When Al Franken announced his candidacy for the U.S. Senate in Minnesota in February of this year, his political opponents began to undertake a similar exercise. However, one problem they faced was that Franken, unlike Clinton, does have ties to the state in which he is seeking to serve. Franken, though born in New York, grew up in St. Louis Park.
As such, the tactic taken by Franken's opponents has shifted to undermine the legitimacy of his Minnesota ties by examining who is donating to his Senate campaign. Right-wing blogs and the traditional media have been quick to point out that the vast majority of money raised by the Franken campaign (82 percent of the $1.9 million he raised in the 2nd Quarter of 2007) came from non-Minnesota donors. Incumbent Republican Senator Norm Coleman raised $1.5 million—with 50 percent coming from Minnesota sources.
Franken's campaign has since pointed out that he has more Minnesota contributors than does Coleman, when including those donors that do not have to be reported to the FEC (those who give less than $200).
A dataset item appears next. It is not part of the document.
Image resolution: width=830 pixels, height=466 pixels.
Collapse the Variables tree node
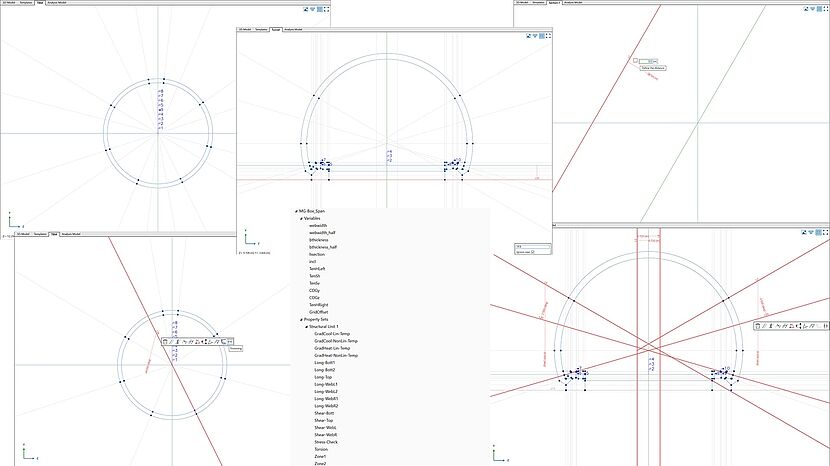[x=301, y=219]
The truth of the matter is that Franken—like Hillary Clinton—is a nationally known figure, capable of attracting donors from across the country. Through his 15 years of work on Saturday Night Live, penning three #1 New York Times bestsellers, and hosting a nationally syndicated radio show on Air America, Franken has achieved a much greater national reputation than Coleman and fellow DFL contender Mike Ciresi.
Thus, Franken's fundraising numbers are not so newsworthy as some interested parties would make it seem. The real headline would be if Franken was unable to attract vast amounts of money from sources outside the state. Undoubtedly, if this were the case, he would be criticized by his political opponents for a failure to raise money despite his national renown.
It will be interesting to see if and when Franken's fellow U.S. Senate hopefuls—DFLers and Coleman—pick up on this lead and try to make Franken's fundraising a central feature of their campaigns. If Rick Lazio were their political consultants, he might advise against it.